I thoroughly enjoyed Lady Takes the Case by Eliza Casey.  Some of the twists and turns were to be expected, but the mystery kept my interest and was a true “cozy” mystery.  My only criticism is that I would have liked the manor cat, Jack, to have more of a starring role.  Maybe he will in the second installment, due in the summer of 2020.

Winter in Paradise by Elin Hilderbrand

Elin Hilderbrand’s books are the perfect combination of complex drama and noteworthy characters.  Her latest book, Winter in Paradise, is the first book in a planned three-part series.  At the beginning of the novel, we meet Irene Steel on a cold and snowy New Year’s in Iowa City.  Patiently waiting for her husband, Russ, to return from his business trip, she decides to meet a friend for an early dinner.  Irene’s world is turned upside down later that evening when she receives a cryptic phone call telling her that her husband has been killed in the Caribbean island of St. John in a helicopter crash.

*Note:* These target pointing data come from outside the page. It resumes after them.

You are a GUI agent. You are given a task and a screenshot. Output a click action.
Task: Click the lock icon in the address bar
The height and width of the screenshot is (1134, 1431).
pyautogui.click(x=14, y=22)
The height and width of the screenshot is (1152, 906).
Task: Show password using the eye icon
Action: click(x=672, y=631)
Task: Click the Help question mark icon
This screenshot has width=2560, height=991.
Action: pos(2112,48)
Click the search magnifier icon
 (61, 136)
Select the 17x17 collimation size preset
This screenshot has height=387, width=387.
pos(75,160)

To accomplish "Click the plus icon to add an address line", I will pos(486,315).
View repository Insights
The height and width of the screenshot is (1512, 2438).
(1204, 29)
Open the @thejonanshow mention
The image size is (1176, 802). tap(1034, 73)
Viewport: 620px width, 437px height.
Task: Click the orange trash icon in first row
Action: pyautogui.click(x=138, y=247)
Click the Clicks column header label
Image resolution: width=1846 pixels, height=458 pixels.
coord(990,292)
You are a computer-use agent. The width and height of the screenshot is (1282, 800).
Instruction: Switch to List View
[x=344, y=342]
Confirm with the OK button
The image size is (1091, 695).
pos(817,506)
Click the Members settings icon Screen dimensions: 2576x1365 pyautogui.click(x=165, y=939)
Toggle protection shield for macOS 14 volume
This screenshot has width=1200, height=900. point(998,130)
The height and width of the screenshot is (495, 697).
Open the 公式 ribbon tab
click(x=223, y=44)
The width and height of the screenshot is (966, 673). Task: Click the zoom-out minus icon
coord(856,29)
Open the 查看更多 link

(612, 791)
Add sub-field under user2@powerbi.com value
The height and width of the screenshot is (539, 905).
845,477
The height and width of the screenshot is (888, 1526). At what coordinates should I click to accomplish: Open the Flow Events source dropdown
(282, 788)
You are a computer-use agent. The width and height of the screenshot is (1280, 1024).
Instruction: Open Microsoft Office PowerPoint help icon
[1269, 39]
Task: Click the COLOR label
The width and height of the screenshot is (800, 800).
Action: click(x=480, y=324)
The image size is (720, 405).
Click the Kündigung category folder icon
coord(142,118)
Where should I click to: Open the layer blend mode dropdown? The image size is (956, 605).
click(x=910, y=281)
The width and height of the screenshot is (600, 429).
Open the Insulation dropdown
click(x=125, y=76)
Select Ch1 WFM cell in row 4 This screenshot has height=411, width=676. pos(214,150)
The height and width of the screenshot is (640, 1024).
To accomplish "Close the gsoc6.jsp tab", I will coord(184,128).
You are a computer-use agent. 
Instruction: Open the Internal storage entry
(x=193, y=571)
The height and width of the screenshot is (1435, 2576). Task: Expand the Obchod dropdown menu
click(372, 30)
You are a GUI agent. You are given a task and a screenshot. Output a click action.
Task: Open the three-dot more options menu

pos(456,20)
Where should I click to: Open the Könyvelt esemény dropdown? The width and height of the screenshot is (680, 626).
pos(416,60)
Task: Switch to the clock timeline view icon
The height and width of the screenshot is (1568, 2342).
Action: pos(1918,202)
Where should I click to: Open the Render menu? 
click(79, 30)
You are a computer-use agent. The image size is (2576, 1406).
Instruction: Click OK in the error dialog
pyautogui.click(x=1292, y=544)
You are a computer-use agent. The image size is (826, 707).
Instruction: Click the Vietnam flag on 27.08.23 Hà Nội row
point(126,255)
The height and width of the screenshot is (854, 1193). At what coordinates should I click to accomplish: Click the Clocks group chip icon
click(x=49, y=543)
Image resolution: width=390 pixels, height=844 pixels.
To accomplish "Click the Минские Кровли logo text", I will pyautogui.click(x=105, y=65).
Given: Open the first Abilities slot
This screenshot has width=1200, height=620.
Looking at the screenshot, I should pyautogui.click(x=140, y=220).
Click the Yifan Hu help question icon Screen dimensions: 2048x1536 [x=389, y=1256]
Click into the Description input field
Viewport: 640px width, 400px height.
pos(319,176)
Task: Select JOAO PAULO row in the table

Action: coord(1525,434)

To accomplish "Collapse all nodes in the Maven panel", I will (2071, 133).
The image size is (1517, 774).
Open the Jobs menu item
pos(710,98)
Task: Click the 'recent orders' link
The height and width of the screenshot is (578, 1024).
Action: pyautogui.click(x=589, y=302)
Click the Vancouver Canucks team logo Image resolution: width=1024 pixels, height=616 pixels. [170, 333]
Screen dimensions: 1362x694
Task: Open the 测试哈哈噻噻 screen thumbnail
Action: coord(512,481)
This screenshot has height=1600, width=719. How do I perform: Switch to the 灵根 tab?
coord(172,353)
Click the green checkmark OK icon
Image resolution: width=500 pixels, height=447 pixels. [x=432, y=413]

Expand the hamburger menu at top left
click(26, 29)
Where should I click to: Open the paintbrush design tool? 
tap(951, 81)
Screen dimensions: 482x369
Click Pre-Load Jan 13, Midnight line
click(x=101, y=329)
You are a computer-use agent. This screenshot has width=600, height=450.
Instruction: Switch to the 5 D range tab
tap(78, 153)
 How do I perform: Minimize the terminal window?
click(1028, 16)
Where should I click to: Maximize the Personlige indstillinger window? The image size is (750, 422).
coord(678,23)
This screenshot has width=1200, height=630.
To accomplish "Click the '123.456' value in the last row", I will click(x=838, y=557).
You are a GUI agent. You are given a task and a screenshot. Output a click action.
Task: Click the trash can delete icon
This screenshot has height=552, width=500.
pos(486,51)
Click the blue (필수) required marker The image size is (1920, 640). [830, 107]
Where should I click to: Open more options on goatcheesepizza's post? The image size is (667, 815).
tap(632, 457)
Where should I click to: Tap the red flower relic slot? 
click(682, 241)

Irene is blindsided with the news of her husband’s  unexpected death.  Not only did she think her husband was only a few states away for work, she had no idea why he would be on a small island in the Caribbean.  Irene, along with her two grown sons Baker and Cash, gather from across the country and make their way to the island to make the necessary arrangements.

Upon their arrival, Irene and her sons begin to learn the magnitude of Russ’ deception and delve unwillingly into his secret life.  The pieces of the puzzle all start to come together when the trio befriends various residents of the island and learn more about the husband and father that they thought they knew.  Along with the ripple effect of his death, the three must come to terms with secrets in their past too.  Just when the reader comes to end of the book, another exposed secret throws everything into a state of flux, setting the stage for the next book in the trilogy.  With the cliffhanger at the end of Winter in Paradise, I am anxiously awaiting book two in the series, which will hopefully be released this year!

 

Mean Streak by Sandra Brown

mean-streakMean Streak by Sandra Brown is a stomach-clenching story of survival in the mountains of North Carolina. Dr. Emory Charbonneau is a pediatrician and a marathon runner competitively training for her latest marathon. She decides to go away for the weekend to run a mountain trail in North Carolina. Leaving her husband, Jeff, after a bad argument, she takes off and spends the night in a tiny town to begin her run early the next morning. Running the trail by herself, Emory goes missing, leaving no trace behind except for her car abandoned in the trailhead parking lot.

By the time Jeff reports her missing, a  snowstorm has blown into the area, leaving fog and ice everywhere, halting any search for Emory, and destroying any clues about her whereabouts. Local police suspect Jeff of an ‘instant divorce’ and dive deep into his life, looking for anything that would lead him to want to get rid of his wife.

While suspicion is cast on Jeff, Emory regains consciousness from an unexplained head injury, finds herself in a mysterious cabin, and being held captive by a man who will not even tell Emory his name. She is willing to do anything to escape him, but the snowstorm raging outside force her to stay. Emory and this mystery man soon find themselves swept into a dangerous encounter with some people who have their own way of handling things. Emory soon finds herself forced to confront her own morals and sense of justice.

While local police and the FBI narrow in on her husband’s deception and the identity of her captor, Emory finds herself wondering about the true motives of her captor. Her initial fear falls away, leading her to think about his past and what could have been so violent that would have necessitated a complete move off the grid. This novel weaves together multiple storylines from many different perspectives, allowing readers to glimpse some motives without fully being able to put the whole story together. Mean Streak is ripe with tales of deceit, love, and survival that grabbed my attention and had me deeply invested in the lives of each character.